This is something that I waited for a while, in fact since SQL Server 2017 … and the news came out on Wednesday 09th September 2019. Running Non-Root SQL Server Containers is now possible either on the next version of SQL Server (2019) and it has been backported on SQL Server 2017 as well. Non-root SQL Server containers will likely be part of hidden gem of SQL Server new features, but this is definitely a good news for me because it will facilitate the transition of SQL Server containers on production from a security standpoint.
At this stage, no need to precise why it is not a best practice to run SQL Server containers or more generally speaking applications with root privileges within a container.

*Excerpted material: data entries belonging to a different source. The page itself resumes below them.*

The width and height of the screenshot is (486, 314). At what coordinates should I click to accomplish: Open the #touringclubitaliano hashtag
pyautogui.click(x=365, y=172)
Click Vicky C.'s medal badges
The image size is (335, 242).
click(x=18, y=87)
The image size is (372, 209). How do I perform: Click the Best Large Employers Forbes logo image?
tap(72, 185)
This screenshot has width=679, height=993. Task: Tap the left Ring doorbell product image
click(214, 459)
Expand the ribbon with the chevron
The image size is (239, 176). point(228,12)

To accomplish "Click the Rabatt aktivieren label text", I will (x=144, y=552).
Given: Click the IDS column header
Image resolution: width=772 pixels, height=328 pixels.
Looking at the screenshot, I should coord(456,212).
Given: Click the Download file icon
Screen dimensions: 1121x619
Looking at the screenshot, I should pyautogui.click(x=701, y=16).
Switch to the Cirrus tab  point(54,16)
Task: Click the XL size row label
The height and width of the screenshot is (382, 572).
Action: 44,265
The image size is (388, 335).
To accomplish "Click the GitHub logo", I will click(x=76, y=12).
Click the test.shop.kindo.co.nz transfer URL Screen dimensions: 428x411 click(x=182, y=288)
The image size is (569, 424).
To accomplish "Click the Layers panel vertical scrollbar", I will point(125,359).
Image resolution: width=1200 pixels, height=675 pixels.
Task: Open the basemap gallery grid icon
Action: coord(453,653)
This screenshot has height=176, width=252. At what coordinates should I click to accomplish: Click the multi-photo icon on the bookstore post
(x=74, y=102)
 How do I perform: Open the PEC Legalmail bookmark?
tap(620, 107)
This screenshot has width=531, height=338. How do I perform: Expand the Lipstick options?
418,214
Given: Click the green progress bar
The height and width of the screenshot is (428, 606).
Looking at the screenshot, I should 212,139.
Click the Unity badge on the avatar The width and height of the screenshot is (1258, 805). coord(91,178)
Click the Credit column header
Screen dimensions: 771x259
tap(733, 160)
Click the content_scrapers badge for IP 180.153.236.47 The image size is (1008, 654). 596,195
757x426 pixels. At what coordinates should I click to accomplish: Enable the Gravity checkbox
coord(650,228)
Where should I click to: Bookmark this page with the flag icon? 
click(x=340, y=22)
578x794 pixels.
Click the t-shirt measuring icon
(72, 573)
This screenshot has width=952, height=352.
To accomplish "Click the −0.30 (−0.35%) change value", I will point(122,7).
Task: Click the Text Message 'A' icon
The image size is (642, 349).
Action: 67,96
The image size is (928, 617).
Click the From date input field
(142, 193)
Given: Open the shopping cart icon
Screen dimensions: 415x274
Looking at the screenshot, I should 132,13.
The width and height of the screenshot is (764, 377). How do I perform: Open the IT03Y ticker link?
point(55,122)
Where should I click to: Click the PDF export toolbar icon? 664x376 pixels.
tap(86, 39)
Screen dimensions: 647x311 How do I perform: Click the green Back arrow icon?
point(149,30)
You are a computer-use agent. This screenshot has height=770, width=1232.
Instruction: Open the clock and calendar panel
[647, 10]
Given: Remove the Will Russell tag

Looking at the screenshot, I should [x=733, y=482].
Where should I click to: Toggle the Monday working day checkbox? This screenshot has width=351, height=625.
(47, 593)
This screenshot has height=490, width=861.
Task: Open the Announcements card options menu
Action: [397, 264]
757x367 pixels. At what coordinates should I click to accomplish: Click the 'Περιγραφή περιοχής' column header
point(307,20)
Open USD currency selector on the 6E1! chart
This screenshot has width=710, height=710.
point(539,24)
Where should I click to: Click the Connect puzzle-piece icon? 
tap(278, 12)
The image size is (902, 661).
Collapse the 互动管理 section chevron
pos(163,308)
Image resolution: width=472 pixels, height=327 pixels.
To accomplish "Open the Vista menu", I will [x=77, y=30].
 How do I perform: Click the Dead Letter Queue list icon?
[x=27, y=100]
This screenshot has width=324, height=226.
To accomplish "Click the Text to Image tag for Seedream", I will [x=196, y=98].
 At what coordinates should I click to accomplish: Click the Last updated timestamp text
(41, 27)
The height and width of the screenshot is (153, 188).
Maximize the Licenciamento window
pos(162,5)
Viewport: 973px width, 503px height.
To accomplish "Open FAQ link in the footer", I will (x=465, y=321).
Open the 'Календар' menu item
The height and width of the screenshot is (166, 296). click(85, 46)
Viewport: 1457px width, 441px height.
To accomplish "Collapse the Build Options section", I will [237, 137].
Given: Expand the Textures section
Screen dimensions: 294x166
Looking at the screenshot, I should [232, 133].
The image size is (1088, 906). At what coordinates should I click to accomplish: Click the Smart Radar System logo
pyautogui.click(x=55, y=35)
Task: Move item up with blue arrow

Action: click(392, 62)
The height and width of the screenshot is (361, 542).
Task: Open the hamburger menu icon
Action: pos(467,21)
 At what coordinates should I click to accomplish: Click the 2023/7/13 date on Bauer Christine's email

For further information, I invite you to take a look at the different threats implied by a such configuration with your google-fu.
Let’s start with docker environments. First, Microsoft provides a Docker file to build an image either for SQL Server 2017 and SQL Server 2019. We may notice the Docker file is already based on a SQL Server docker image and performs some extra configuration for non-root privilege capabilities. I put here the interesting part:
# Exmple of creating a SQL Server 2019 container image that will run as a user 'mssql' instead of root # This is example is based on the official image from Microsoft and effectively changes the user that SQL Server runs as # and allows for dumps to generate as a non-root user FROM mcr.microsoft.com/mssql/server:2019-latest # Create non-root user and update permissions # RUN useradd -M -s /bin/bash -u 10001 -g 0 mssql RUN mkdir -p -m 770 /var/opt/mssql && chgrp -R 0 /var/opt/mssql # Grant sql the permissions to connect to ports <1024 as a non-root user # RUN setcap 'cap_net_bind_service+ep' /opt/mssql/bin/sqlservr # Allow dumps from the non-root process # RUN setcap 'cap_sys_ptrace+ep' /opt/mssql/bin/paldumper RUN setcap 'cap_sys_ptrace+ep' /usr/bin/gdb # Add an ldconfig file because setcap causes the os to remove LD_LIBRARY_PATH # and other env variables that control dynamic linking # RUN mkdir -p /etc/ld.so.conf.d && touch /etc/ld.so.conf.d/mssql.conf RUN echo -e "# mssql libs\n/opt/mssql/lib" >> /etc/ld.so.conf.d/mssql.conf RUN ldconfig USER mssql CMD ["/opt/mssql/bin/sqlservr"]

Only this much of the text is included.